I loaded this in neo4j as follows:
USING PERIODIC COMMIT
LOAD CSV FROM 'file:///gppe.csv' AS line
CREATE (:GPPocEntity {id:line[0],gppe_out_prop_1: line[1], gppe_out_prop_2: line[2],gppe_out_prop_X: line[3]})  
USING PERIODIC COMMIT
LOAD CSV FROM 'file:///ppe.csv' AS line
CREATE (:PPocEntity {id:line[0],ppe_out_prop_1: line[1], ppe_out_prop_2: line[2],ppe_out_prop_X: line[3]})
USING PERIODIC COMMIT
LOAD CSV FROM 'file:///pe.csv' AS line
CREATE (:PocEntity {id:line[0],pe_out_prop_1: line[1], pe_out_prop_2: line[2],pe_out_prop_X: line[3]})
USING PERIODIC COMMIT
LOAD CSV FROM 'file:///gppeHasPpe.csv' AS line
MATCH(gppe:GPPocEntity {id:line[0]})
MATCH(ppe:PPocEntity {id:line[1]})
MERGE (gppe)-[:has]->(ppe)
USING PERIODIC COMMIT
LOAD CSV FROM 'file:///ppeContainsPe.csv' AS line
MATCH(ppe:PPocEntity {id:line[0]})
MATCH(pe:PocEntity {id:line[1]})
MERGE (ppe)-[:contains]->(pe)
Next I created indixes on lookup properties:
CREATE INDEX ON :GPPocEntity(id)
CREATE INDEX ON :PPocEntity(id)
CREATE INDEX ON :PocEntity(id)
Below is utility class which reads csv into list of maps:
package csv2csv;
import java.io.FileNotFoundException;
import java.io.FileReader;
import java.io.IOException;
import java.util.ArrayList;
import java.util.HashMap;
import java.util.Iterator;
import java.util.List;
import java.util.Map;
import org.json.simple.JSONArray;
import org.json.simple.JSONObject;
import org.json.simple.parser.JSONParser;
import org.json.simple.parser.ParseException;
import org.w3c.dom.stylesheets.LinkStyle;
public class Config {
String configFilePath;
Map csvColumnToGraphNodeMapping;
List<Map> mappingsGraphRelations;
Map<String,Map<String,String>> mappingsGraphRelationsMap = new HashMap<String, Map<String,String>>();
List<String> outputColumnsFromCsv;
Map outputColumnsFromGraph;
public Config(String pConfigFilePath) {
configFilePath = pConfigFilePath;
JSONParser parser = new JSONParser();
try {
Object obj = parser.parse(new FileReader(configFilePath));
JSONObject jsonObject = (JSONObject) obj;
csvColumnToGraphNodeMapping = (HashMap) ((HashMap) jsonObject.get("csvColumn-graphNodeProperty-mapping"))
.get("mappings");
mappingsGraphRelations = (ArrayList) ((HashMap) jsonObject.get("csvColumn-graphNodeProperty-mapping"))

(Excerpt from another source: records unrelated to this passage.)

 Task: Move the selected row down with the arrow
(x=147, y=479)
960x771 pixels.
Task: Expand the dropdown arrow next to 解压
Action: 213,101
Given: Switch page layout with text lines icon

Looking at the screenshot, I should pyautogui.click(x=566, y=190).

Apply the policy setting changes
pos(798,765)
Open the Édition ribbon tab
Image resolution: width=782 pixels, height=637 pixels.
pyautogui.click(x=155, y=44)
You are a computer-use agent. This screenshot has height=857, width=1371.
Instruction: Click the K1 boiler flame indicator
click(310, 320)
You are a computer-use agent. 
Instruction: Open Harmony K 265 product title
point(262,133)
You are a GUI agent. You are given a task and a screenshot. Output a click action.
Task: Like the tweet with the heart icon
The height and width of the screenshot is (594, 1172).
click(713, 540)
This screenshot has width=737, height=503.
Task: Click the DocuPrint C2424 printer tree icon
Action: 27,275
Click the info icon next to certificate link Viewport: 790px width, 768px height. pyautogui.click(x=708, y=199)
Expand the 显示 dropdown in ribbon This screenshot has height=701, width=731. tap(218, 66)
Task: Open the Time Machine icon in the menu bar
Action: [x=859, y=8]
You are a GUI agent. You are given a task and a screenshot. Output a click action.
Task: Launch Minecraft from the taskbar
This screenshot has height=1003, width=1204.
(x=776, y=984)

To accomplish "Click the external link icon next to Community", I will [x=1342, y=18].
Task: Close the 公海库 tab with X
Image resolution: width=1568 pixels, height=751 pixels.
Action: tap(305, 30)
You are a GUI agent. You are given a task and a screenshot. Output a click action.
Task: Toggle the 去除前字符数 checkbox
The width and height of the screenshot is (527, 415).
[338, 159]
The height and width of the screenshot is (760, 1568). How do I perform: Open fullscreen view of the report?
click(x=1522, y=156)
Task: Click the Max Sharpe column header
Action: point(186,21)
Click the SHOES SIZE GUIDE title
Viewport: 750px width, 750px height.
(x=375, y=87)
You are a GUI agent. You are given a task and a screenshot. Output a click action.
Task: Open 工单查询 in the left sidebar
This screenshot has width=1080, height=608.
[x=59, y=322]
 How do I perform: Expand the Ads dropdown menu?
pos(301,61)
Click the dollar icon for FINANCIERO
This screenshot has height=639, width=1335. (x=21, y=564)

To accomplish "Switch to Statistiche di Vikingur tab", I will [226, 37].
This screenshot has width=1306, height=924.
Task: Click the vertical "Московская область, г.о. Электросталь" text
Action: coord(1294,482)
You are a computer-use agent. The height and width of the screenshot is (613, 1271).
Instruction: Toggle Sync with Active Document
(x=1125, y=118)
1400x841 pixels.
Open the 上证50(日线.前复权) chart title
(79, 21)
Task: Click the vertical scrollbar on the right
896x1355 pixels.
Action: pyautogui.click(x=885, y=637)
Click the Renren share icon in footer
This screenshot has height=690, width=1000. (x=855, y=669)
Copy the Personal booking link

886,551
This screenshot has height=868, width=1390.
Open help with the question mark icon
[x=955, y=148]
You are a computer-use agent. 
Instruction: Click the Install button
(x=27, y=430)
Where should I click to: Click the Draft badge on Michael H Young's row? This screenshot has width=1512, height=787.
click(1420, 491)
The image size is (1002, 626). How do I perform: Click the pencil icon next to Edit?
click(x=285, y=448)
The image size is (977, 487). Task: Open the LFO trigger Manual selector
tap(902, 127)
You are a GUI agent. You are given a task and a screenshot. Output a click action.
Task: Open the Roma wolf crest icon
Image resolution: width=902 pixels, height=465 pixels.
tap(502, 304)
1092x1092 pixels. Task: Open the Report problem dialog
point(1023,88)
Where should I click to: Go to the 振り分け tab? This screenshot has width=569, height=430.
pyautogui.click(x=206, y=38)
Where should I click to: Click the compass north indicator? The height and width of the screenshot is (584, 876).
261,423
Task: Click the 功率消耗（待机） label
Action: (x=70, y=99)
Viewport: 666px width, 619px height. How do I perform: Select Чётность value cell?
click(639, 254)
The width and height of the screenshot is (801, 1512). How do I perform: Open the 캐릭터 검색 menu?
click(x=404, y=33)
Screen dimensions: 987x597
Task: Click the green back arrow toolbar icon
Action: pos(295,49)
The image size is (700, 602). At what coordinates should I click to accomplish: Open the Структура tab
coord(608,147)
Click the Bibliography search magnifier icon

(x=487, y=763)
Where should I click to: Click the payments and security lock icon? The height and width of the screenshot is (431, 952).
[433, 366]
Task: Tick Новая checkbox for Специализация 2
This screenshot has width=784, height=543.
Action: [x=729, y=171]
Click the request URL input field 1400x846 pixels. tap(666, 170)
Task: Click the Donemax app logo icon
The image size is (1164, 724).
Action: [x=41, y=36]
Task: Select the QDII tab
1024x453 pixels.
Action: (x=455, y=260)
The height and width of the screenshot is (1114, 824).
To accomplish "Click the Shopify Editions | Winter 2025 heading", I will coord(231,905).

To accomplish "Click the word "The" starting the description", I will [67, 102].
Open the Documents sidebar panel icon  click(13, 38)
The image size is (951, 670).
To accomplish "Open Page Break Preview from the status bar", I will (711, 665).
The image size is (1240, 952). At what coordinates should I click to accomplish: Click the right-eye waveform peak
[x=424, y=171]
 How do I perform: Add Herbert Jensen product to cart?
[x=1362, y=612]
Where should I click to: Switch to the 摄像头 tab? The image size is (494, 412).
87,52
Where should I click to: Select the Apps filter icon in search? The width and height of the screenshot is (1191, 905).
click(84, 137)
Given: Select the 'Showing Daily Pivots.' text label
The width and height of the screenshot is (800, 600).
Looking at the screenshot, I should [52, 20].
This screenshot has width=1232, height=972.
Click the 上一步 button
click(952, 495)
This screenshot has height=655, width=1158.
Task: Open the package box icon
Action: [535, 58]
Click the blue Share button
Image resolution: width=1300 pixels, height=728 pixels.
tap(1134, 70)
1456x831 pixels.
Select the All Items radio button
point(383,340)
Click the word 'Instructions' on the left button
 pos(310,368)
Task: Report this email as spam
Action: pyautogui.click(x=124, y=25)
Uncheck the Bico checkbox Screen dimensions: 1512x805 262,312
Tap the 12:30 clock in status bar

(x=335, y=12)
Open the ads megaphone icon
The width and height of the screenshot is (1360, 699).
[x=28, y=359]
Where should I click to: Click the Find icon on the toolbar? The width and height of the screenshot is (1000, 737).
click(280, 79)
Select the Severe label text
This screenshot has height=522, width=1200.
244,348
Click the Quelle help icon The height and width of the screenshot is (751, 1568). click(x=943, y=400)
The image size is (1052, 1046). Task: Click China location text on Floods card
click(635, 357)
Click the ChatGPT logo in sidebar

.get("mappings-graph-relations");
for(Map m : mappingsGraphRelations)
{
mappingsGraphRelationsMap.put(""+ m.get("start-entity") + "-" + m.get("end-entity"), m);
}
outputColumnsFromCsv = (ArrayList) ((HashMap) jsonObject.get("output-csv-columns"))
.get("columns-from-input-csv");
outputColumnsFromGraph = (HashMap) ((HashMap) jsonObject.get("output-csv-columns"))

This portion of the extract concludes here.